§ **Текст задания**: Перепишите все приведённые ниже данные строка за строкой без единого изменения. Изображения в ответ не включайте.

[Извлечённые записи данных]

============

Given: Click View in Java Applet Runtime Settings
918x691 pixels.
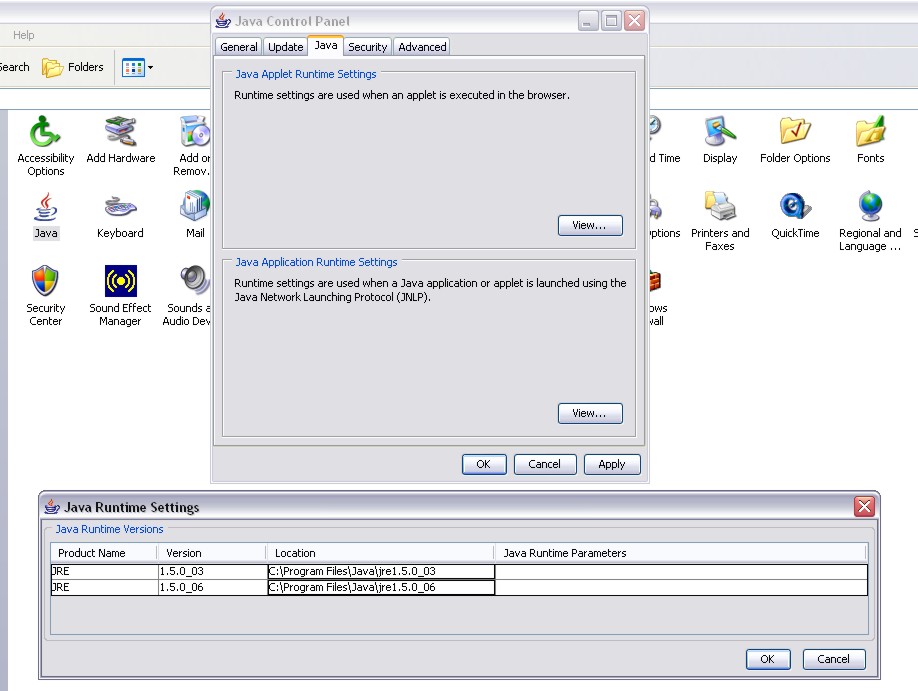Looking at the screenshot, I should (x=590, y=226).
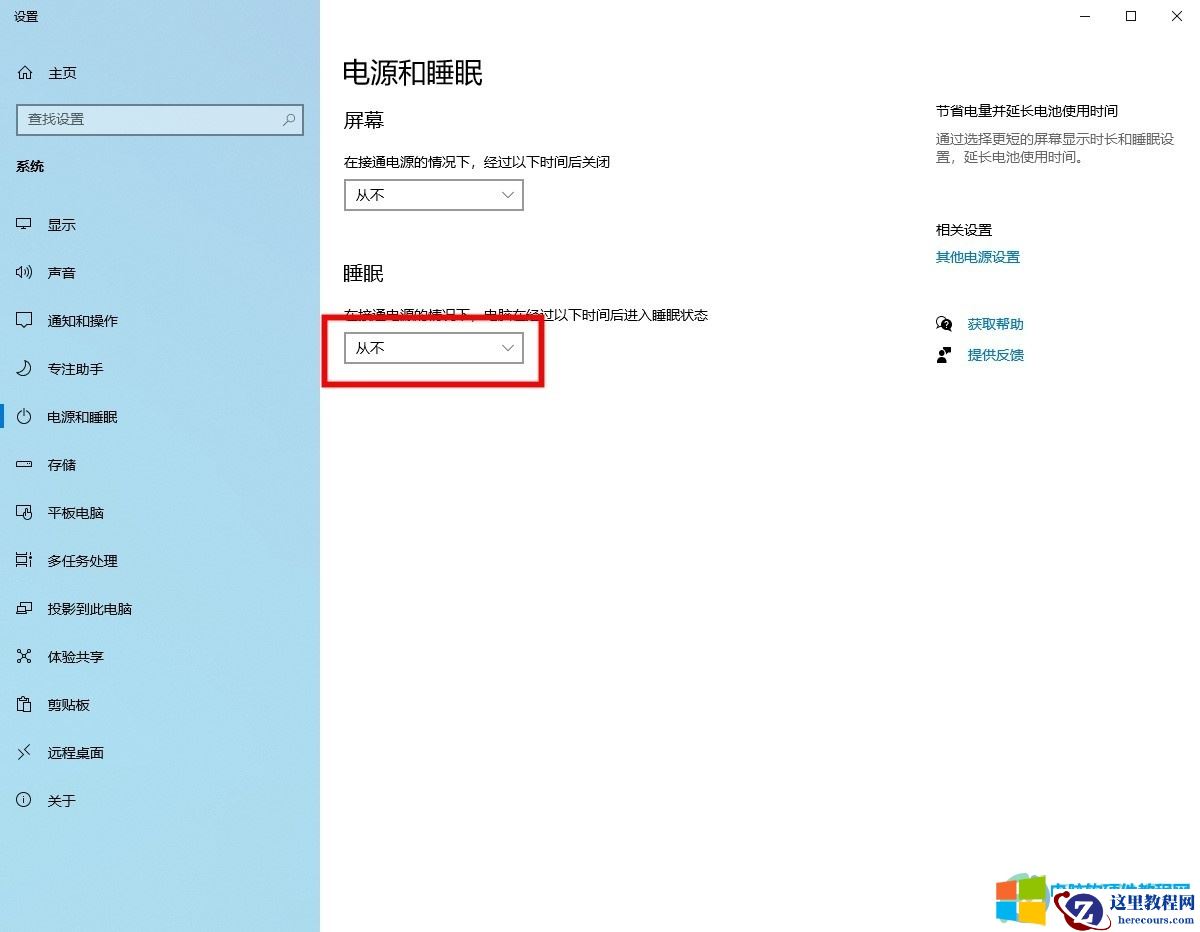Select the 投影到此电脑 projection icon

click(x=24, y=608)
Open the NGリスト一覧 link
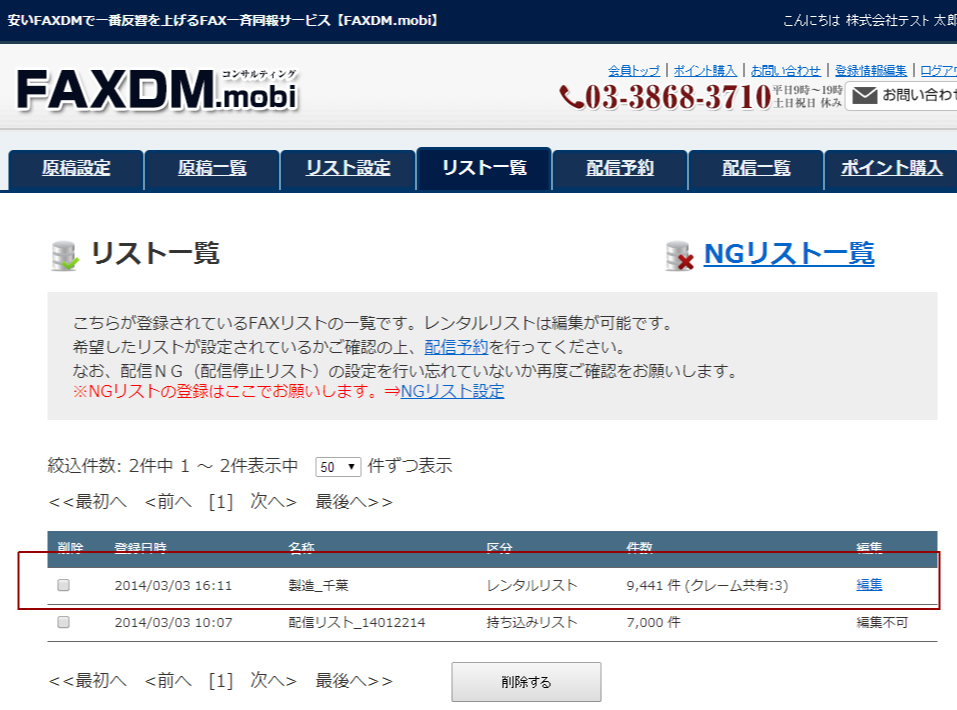 [788, 254]
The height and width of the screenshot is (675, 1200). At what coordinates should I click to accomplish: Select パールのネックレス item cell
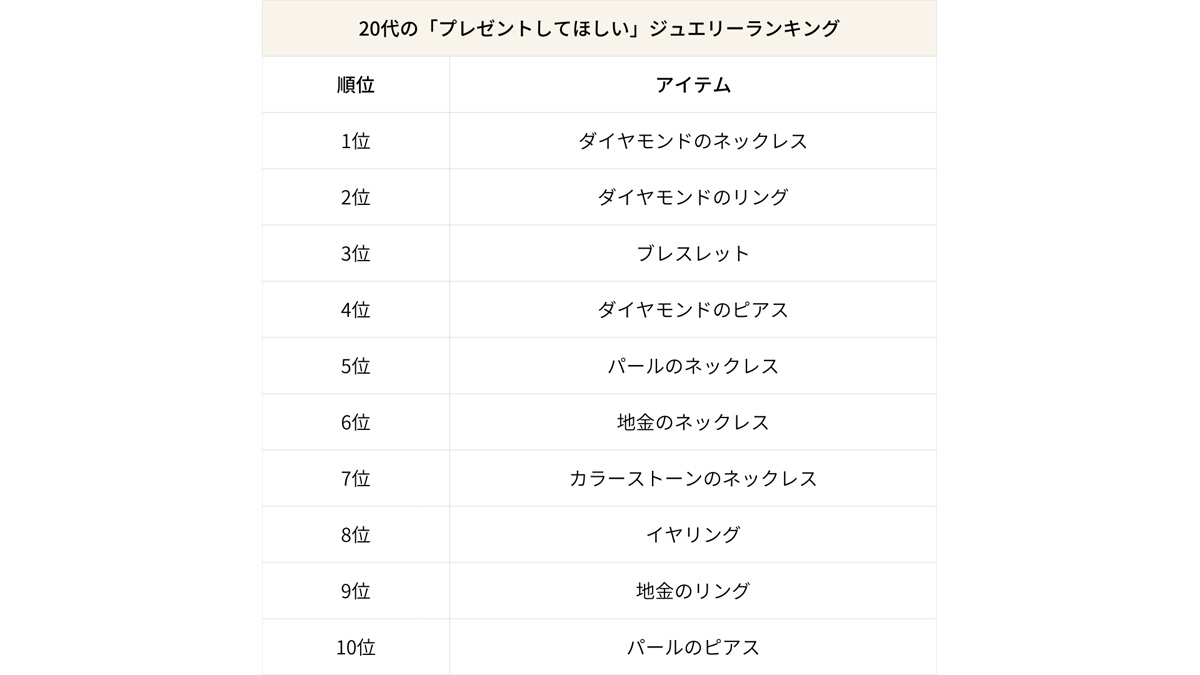pyautogui.click(x=693, y=366)
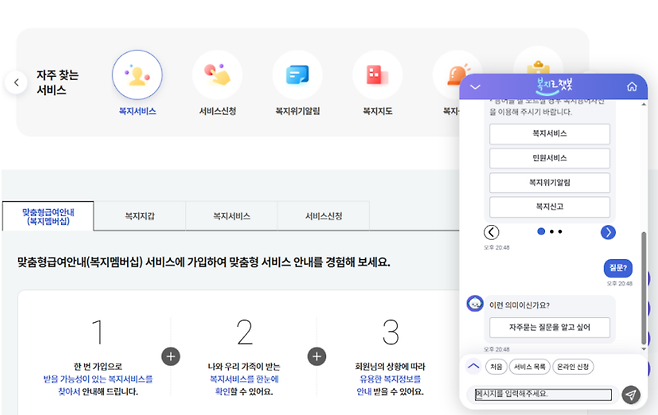Collapse the quick reply bar with up chevron
Image resolution: width=658 pixels, height=415 pixels.
tap(474, 366)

============

§ **Решение задачи**:
Given: Click View in Java Applet Runtime Settings
918x691 pixels.
Looking at the screenshot, I should (x=590, y=226).
Select the 投影到此电脑 projection icon

click(x=24, y=608)
Open the NGリスト一覧 link
 [788, 254]
The height and width of the screenshot is (675, 1200). At what coordinates should I click to accomplish: Select パールのネックレス item cell
pyautogui.click(x=693, y=366)
Collapse the quick reply bar with up chevron
Image resolution: width=658 pixels, height=415 pixels.
tap(474, 366)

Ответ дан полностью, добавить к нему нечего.